Je me sers d'un secrétaire; je me donne des airs d'intendant. Hélas! cruel que vous êtes, c'est bien vous qui faites l'intendant avec moi, en ne répondant pas à mes requêtes! J'avais cru vous faire ma cour et flatter votre goût, en vous envoyant, il y a quelques mois, une scène tout entière traduite d'un vieil auteur anglais, mais vous ne vous souciez ni de l'Anglais ni de moi. Vous aviez promis à madame du Châtelet des petits cygnes de Moulins et des petits bateaux. Savez vous bien que des bagatelles, quand on les a primises, deviennent solides et sacrées, et qu'il vaudrait mieux être deux ans sans faire payer la taille aux peuples de la mère aux gaînes que de manquer d'envoyer des petits cygnes à Cirey?
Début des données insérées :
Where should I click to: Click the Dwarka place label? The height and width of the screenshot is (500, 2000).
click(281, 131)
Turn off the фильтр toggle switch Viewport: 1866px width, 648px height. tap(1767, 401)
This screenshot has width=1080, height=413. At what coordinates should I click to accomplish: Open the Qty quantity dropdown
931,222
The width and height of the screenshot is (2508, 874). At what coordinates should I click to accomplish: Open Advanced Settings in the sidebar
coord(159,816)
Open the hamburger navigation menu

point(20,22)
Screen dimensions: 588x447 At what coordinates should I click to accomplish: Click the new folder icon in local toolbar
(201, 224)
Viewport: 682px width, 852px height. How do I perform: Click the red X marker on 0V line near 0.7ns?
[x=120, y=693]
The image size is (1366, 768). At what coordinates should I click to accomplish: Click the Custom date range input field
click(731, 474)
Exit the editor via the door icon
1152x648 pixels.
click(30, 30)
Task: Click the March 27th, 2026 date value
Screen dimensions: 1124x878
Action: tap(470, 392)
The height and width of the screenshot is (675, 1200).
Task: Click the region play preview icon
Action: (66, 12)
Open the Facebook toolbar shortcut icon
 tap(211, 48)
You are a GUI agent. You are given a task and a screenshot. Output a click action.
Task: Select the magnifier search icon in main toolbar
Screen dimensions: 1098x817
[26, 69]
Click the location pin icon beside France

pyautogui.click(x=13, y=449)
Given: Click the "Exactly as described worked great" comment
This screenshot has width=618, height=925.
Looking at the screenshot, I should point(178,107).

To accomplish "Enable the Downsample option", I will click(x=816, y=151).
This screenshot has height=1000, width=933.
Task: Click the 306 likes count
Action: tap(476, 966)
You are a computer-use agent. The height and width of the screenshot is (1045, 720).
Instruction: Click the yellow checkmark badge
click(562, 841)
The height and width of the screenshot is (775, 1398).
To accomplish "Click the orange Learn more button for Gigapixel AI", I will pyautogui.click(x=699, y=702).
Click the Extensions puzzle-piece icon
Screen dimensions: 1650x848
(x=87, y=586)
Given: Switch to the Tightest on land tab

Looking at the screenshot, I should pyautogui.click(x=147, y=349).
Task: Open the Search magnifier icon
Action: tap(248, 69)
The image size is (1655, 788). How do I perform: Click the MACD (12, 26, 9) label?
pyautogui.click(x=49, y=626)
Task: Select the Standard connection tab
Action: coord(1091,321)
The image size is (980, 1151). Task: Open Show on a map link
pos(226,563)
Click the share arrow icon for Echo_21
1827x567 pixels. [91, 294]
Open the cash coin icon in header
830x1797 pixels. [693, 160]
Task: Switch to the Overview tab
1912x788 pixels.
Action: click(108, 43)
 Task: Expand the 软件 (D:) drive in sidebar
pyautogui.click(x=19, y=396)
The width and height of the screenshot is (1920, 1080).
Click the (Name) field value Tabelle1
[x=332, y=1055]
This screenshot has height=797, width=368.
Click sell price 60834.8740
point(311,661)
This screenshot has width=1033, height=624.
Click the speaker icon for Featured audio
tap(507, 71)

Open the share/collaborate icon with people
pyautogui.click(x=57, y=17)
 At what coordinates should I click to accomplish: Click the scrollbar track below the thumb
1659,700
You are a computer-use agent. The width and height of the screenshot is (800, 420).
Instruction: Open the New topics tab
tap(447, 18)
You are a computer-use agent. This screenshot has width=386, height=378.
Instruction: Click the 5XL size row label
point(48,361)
Vous croyez donc qu'il n'y a dans le monde que des ministres, Moulins et Versailles?

En lisant aujourd'hui des vers anglais de Pope, sur le bonheur, voici comme j'ai réfuté ce raisonneur:

Pope l'Anglais, ce sage si vanté
Dans sa morale au Parnasse embellie,
Dit que les biens, les seuls biens de la vie,
Sont le repos, l'aisance et la santé.
Il s'est mépris: quoi! dans l'heureux partage
Des dons du ciel faits à l'humain séjour,
Ce triste Anglais n'a pas compté l'amour!
Qu'il est à plaindre! il n'est heureux ni sage.

Mettez l'amitié à la place de l'amour, et vous verrez combien vous manquez à ma félicité. Donnez moi au moins votre protection, comme si j'étais né dans Moulins. Ayez pitié de cette pauvre Alzire que l'on imprime, à ce qu'on m'a dit, furtivement, comme on a imprimé le Jules César. Il est bien dur de voir ainsi ses enfants estropiés. M. Rouillé peut, d'un mot, empêcher qu'on me fasse ce tort; c'est à vous que je veux en avoir l'obligation. Si vous me rendez ce bon office, j'aurai pour vous bien du respect et de la reconnaissance; et si vous m'écrivez, je vous aimerai de tout mon cœur.